### What is expected
In the rows below, how many lines contain the word "want"? Reply with the number alone.
[START Dataset entries]
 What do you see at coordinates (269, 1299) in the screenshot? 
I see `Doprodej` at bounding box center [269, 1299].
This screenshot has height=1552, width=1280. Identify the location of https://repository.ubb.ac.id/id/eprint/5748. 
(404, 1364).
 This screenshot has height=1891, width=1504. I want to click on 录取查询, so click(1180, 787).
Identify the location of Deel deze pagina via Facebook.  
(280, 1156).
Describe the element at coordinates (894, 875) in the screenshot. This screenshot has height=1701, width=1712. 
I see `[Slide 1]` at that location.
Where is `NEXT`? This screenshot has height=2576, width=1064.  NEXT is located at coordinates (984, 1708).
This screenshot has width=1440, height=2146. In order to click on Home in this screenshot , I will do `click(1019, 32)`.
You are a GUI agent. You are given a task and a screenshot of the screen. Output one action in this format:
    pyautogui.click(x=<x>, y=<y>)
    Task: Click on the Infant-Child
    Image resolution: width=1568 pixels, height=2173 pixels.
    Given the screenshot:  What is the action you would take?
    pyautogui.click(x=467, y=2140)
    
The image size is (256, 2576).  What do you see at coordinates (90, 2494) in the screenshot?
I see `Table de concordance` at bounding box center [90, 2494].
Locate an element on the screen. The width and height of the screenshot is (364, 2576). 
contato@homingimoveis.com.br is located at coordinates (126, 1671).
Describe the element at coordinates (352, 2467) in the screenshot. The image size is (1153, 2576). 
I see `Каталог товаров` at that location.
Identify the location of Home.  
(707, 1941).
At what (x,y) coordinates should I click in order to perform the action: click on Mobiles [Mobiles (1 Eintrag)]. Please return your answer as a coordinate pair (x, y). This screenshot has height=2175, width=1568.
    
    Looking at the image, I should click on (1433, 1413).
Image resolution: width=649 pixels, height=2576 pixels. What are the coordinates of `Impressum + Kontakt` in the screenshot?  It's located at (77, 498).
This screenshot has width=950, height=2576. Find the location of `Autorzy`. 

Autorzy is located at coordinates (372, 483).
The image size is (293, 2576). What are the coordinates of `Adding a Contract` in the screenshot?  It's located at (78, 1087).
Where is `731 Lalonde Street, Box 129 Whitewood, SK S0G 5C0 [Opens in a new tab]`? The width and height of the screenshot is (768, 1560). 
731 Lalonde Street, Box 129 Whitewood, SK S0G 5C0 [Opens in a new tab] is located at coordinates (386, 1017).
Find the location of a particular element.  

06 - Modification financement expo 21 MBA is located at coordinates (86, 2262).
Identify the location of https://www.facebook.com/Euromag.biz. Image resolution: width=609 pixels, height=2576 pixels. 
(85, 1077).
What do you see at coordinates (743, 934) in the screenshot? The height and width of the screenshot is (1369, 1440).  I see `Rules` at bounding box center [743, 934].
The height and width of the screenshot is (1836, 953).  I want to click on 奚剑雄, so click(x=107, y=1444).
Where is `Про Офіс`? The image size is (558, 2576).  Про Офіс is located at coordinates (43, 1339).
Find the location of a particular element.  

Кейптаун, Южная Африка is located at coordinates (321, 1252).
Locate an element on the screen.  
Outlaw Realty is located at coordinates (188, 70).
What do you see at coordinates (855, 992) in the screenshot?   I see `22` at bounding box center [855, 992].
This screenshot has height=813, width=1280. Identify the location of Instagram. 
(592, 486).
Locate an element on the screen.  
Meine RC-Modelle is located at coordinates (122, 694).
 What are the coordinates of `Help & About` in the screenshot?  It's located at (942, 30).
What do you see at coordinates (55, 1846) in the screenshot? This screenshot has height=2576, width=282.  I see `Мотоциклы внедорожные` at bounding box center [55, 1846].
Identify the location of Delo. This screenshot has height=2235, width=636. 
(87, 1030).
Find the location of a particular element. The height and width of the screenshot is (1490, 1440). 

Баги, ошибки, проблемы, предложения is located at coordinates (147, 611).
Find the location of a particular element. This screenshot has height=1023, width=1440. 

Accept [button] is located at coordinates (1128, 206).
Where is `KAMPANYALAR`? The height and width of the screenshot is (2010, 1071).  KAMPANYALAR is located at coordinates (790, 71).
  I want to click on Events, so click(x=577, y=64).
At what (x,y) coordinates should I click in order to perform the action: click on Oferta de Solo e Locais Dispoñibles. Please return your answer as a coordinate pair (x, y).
[END Dataset entries]
### Finished task
3